→ **EXERCISE REQUIREMENTS**
Throughout the entries below, report every line where "Contact" is found.

→ **GIVEN INFORMATION**
»»

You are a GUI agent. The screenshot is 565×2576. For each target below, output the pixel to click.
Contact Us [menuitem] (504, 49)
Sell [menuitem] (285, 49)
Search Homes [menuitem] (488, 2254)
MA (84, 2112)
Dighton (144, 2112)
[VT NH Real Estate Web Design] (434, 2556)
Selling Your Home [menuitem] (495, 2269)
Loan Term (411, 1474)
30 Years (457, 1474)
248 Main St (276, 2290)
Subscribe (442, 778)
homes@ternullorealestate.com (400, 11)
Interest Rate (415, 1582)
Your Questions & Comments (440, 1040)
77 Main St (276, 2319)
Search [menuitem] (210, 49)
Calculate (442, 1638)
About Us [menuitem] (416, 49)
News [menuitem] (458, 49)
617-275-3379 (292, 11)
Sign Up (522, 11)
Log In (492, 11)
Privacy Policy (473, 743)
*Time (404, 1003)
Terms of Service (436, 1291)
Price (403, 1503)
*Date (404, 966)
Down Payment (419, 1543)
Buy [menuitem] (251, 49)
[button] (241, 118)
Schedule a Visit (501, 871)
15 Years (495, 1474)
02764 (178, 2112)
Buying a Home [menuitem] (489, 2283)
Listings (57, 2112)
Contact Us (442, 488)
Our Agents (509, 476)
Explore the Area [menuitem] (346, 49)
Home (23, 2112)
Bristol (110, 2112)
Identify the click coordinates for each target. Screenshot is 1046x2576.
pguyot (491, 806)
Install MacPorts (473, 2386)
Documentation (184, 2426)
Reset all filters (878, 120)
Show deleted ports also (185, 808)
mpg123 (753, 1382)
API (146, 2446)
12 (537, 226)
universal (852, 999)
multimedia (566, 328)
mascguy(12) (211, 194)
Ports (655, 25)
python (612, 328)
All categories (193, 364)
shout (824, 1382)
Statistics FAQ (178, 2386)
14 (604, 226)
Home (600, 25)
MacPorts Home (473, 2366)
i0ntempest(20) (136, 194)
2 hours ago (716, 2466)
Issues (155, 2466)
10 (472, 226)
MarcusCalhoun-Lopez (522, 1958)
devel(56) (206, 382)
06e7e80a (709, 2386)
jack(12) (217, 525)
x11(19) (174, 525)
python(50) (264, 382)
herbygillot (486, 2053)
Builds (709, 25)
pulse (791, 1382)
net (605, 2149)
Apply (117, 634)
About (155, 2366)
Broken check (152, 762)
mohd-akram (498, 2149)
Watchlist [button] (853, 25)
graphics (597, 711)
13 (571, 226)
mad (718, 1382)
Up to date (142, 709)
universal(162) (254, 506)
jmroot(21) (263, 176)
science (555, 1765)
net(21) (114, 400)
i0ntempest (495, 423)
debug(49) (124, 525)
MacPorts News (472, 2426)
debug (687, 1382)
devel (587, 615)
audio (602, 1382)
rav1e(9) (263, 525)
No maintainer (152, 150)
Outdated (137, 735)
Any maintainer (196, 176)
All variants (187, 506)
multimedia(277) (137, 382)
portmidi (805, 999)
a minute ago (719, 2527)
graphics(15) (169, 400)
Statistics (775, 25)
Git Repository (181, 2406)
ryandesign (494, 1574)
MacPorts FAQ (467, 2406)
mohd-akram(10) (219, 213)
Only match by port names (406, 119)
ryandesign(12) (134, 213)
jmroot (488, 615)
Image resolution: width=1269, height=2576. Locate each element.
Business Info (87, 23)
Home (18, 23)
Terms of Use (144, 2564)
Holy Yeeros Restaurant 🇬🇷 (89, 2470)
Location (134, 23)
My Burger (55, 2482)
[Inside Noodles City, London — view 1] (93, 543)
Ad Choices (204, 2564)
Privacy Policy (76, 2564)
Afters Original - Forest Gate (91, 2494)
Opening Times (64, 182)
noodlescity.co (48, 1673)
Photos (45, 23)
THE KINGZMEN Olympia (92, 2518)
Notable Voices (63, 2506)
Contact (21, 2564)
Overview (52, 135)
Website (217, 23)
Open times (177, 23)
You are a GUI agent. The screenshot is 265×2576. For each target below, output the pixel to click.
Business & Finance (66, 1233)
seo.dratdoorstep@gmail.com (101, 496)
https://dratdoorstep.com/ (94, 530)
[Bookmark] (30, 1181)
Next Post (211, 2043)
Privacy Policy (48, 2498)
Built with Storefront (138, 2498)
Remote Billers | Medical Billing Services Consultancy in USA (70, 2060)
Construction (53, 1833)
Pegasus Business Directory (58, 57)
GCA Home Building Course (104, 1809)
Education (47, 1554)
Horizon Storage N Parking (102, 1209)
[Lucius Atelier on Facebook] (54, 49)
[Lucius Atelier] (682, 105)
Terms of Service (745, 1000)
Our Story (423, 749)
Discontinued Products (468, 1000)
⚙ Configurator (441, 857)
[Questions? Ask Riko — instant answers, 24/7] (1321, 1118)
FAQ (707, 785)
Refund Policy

««

→ **EXPECTED ANSWER**
Contact Us [menuitem] (504, 49)
Contact Us (442, 488)
Contact (21, 2564)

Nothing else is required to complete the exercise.